Filósofo: Primeiro, você aceita “este eu” insubstituível do jeito que é. Isso é autoaceitação. Depois, deposita confiança incondicional em outras pessoas. Se aceitando e confiando nos outros, o que as outras pessoas passam a ser para você?
Jovem: Minhas companheiras?
Filósofo: Exato. Na verdade, ter confiança nos outros está ligado a vê-los como companheiros. É por serem seus companheiros que você pode confiar neles.
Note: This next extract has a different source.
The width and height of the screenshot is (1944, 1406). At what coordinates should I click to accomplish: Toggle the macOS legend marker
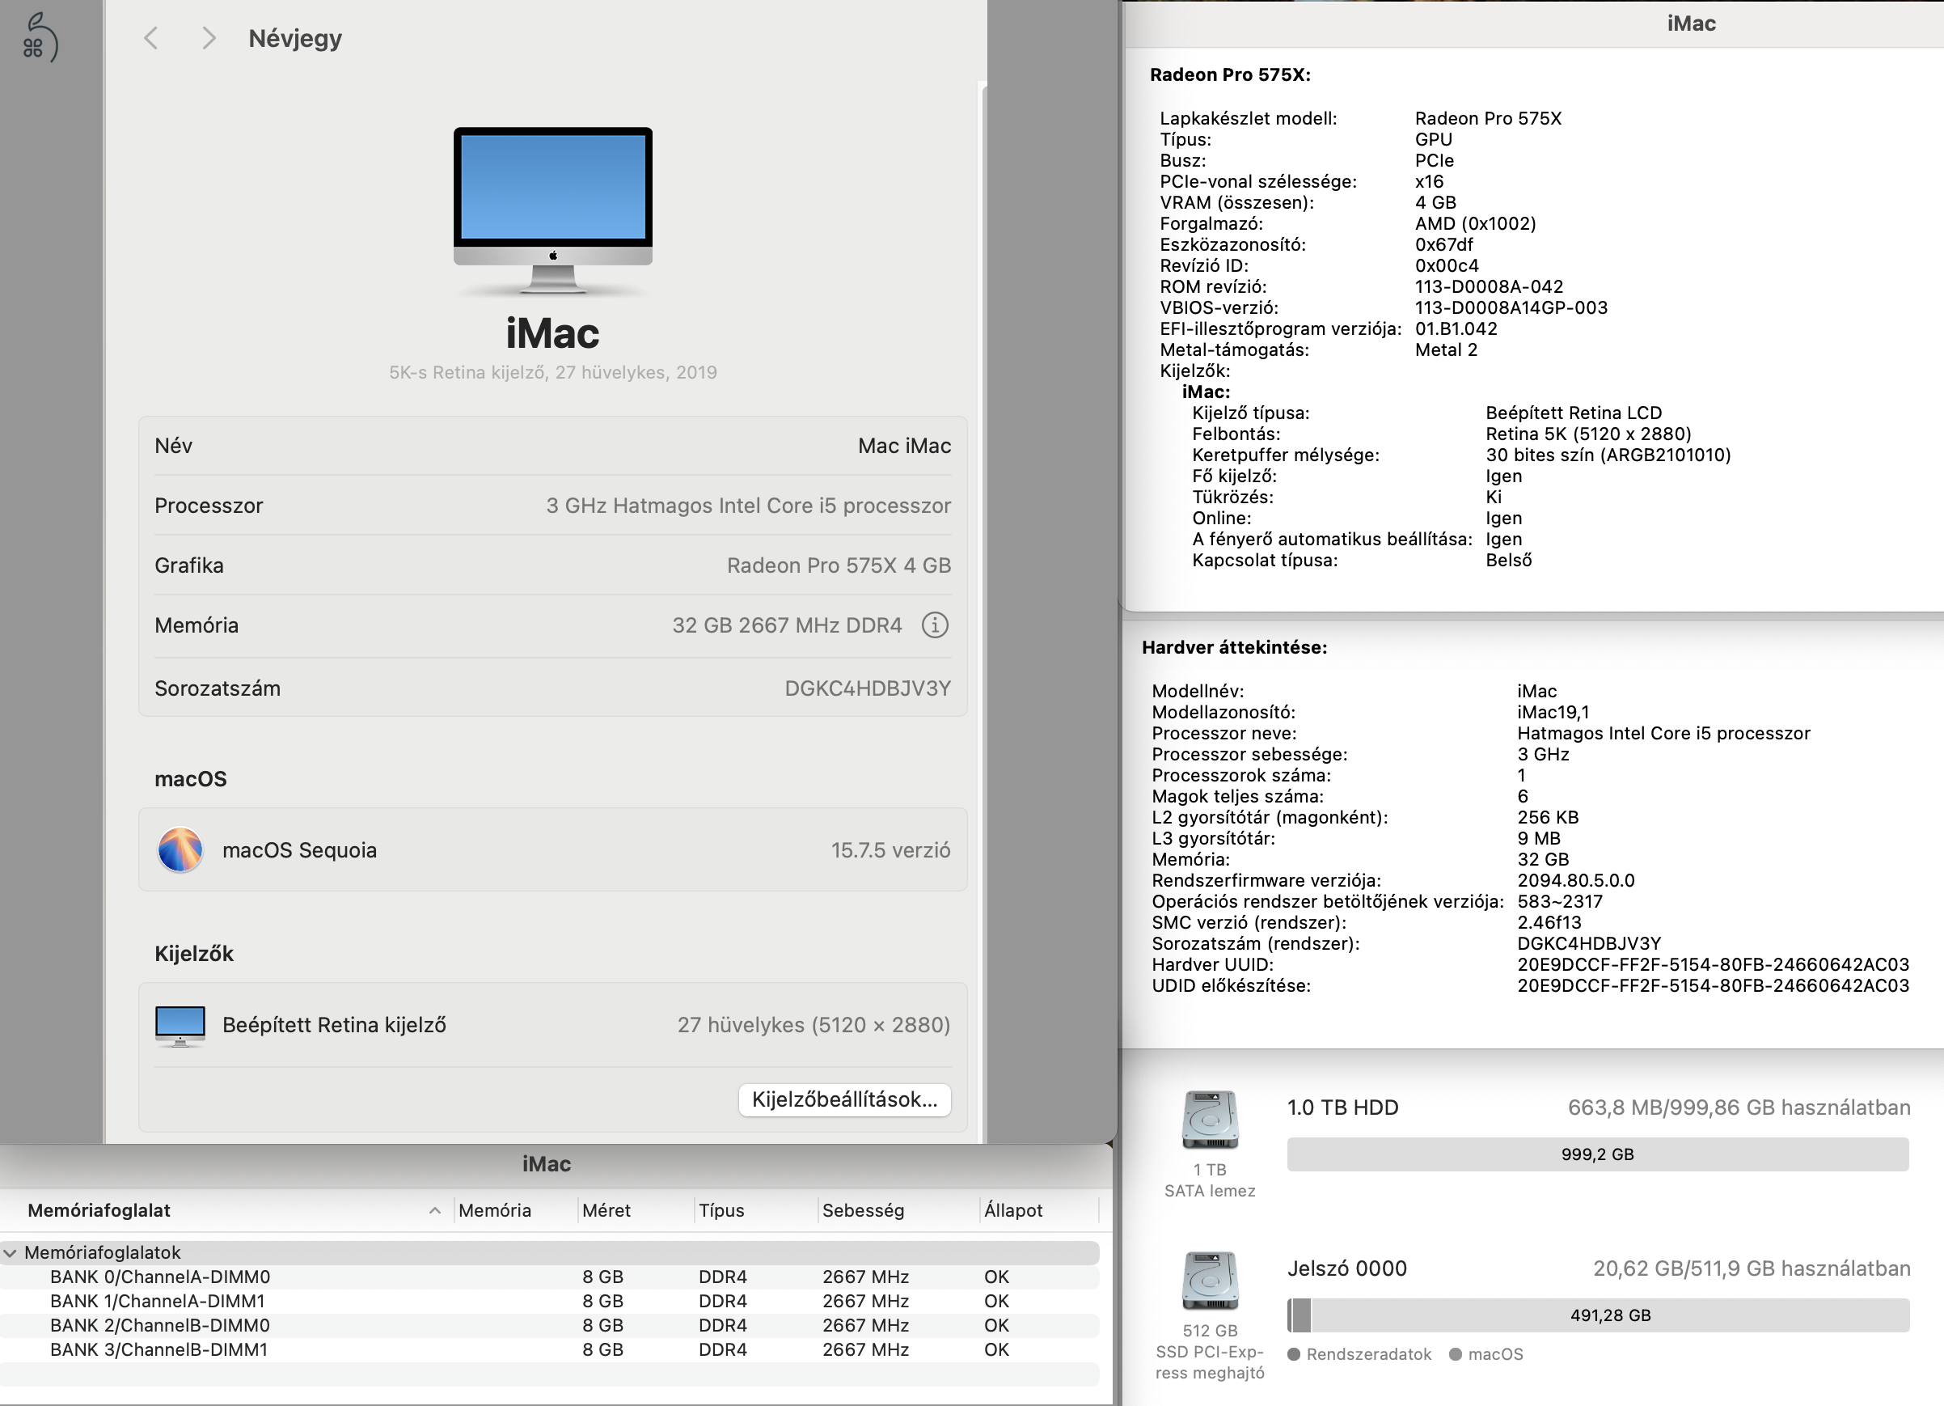click(1455, 1354)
Quando você considera as outras pessoas suas companheiras, encontra refúgio na comunidade a que pertence e pode adquirir a sensação de pertencimento, de que “é bom estar aqui”.
Jovem: Em outras palavras, você está dizendo que para sentir que “é bom estar aqui” é preciso enxergar os outros como companheiros. E para ver os outros como companheiros você precisa ter confiança nos outros e autoaceitação.
Filósofo: Exato. Agora você está entendendo mais rápido. Indo ainda mais longe, pode-se dizer que pessoas que veem os outros como inimigos não alcançaram a autoaceitação e não têm confiança suficiente nos outros.
Jovem: Tudo bem. É verdade que as pessoas buscam a sensação de pertencimento, de que “é bom estar aqui”. E, para isso, precisam ter confiança nos outros e autoaceitação. Não tenho objeção a isso. Mas não sei... Será que alguém alcança a sensação de pertencimento apenas vendo os outros como companheiros e tendo confiança neles?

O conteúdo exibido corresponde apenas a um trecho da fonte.